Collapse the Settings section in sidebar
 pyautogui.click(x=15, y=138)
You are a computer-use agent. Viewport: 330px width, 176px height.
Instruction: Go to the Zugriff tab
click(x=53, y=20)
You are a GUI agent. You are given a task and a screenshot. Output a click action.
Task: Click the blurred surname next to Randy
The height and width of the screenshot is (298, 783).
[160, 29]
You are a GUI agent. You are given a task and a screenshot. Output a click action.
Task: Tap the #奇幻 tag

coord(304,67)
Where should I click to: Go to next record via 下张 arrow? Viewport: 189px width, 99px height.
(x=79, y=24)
---
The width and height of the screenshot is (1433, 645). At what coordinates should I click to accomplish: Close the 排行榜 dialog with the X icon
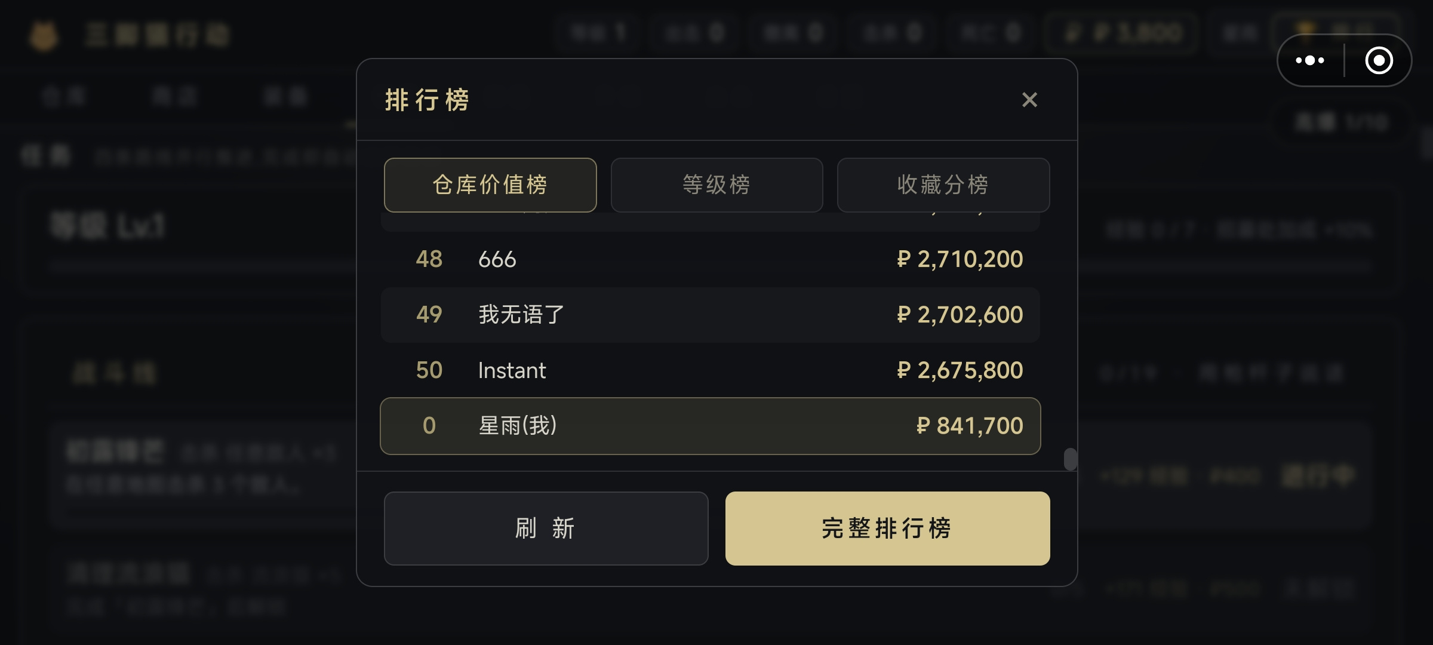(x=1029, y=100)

_INSTRUCTIONS TO FOLLOW:_ Would you print exactly, and only, the lines of the data above from the line with "Collapse the Settings section in sidebar" through the line with "Task: Click the blurred surname next to Randy", inclusive?

_OUTPUT OF THE TASK:_
Collapse the Settings section in sidebar
 pyautogui.click(x=15, y=138)
You are a computer-use agent. Viewport: 330px width, 176px height.
Instruction: Go to the Zugriff tab
click(x=53, y=20)
You are a GUI agent. You are given a task and a screenshot. Output a click action.
Task: Click the blurred surname next to Randy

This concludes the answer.